Telstra ramping up IPTV focus with Ooyala acquisition.
At their recent annual general meeting Telstra revealed plans to increase their ownership in the video streaming and analytics firm Ooyala from 23% to 98% with an investment of USD 270 million. Ooyala will become a subsidiary of Telstra but operate as a separate business unit, led by its current team. The Ooyala brand will be retained.
This move is expected to provide a unique opportunity for Telstra, and Ooyala, to create a consolidated, leading global company to deliver the platforms on which next generation TV and video services will be built.
With the online video landscape becoming increasingly complex, Telstra sought to leverage existing digital media expertise in order to get ahead.

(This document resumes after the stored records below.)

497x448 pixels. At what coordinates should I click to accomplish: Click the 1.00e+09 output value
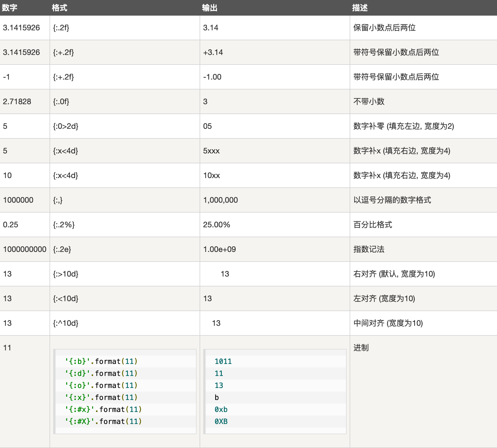click(219, 250)
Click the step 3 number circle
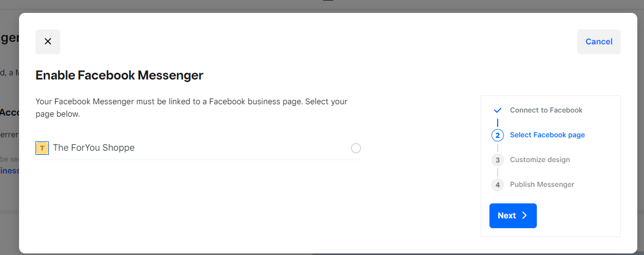 tap(497, 160)
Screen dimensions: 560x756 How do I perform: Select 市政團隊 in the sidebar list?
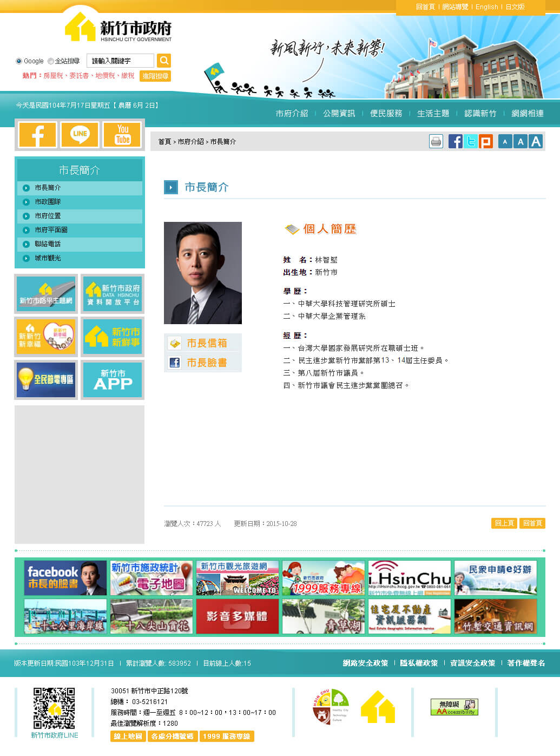(x=48, y=202)
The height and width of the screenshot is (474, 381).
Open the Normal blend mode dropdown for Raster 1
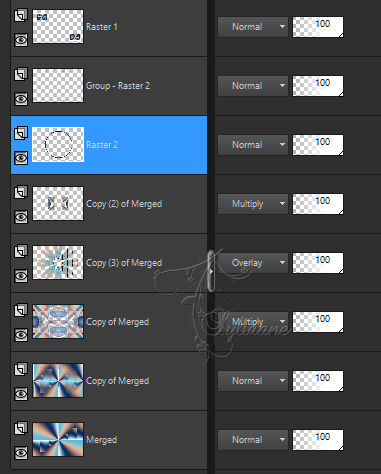point(253,27)

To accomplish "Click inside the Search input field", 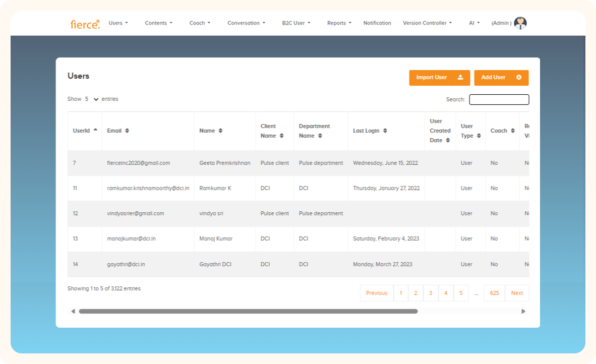I will [x=499, y=99].
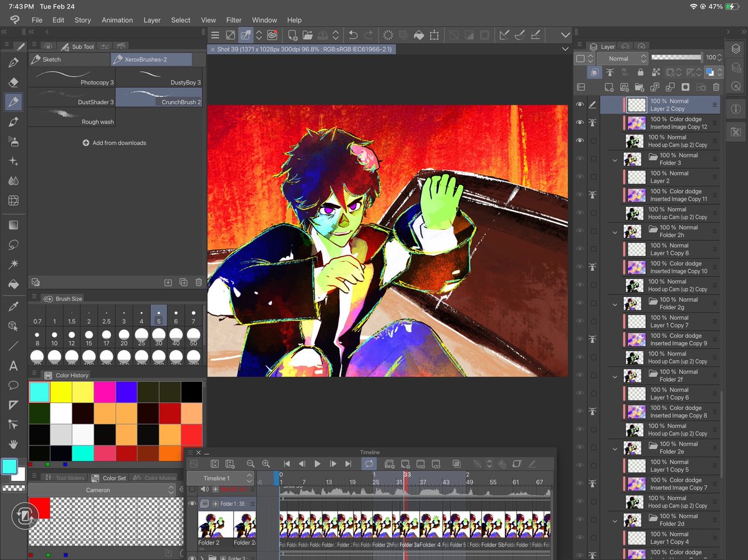
Task: Toggle visibility of Folder 3
Action: coord(580,159)
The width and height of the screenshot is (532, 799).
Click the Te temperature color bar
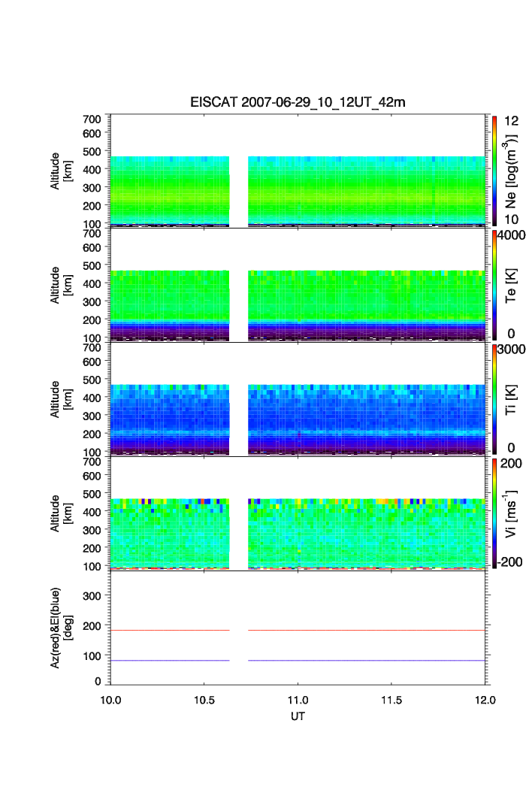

Ooyala has been a market player for several years, providing personalized video experiences across all device types. It is a leader in online video management, publishing, analytics and monetization. This investment puts Telstra in a powerful position to boost their video capabilities, especially ramp up their IPTV focus with the T-Box, and perhaps even Video on demand capabilities.
Ooyala provides real time analysis and are one of the few with a live dashboard, Ooyala Now. This provides content owners, and now Telstra, to gain deep insights to expand their audiences and drive viewer engagement. This will help Telstra increase their revenues from video.
In some circles, the buyout is also seen as a measure to counter threats posed by US-based AT&T and Verizon. Combined, they had more than 5 million IPTV subscribers in 2013, which was almost ten times Telstra’s IPTV service on the T-Box. Based in the US and with 55% of their customers also co-located in the US, Ooyala can potentially give Telstra a footing in the American markets. Whether Telstra decides to pursue it, is yet to be seen.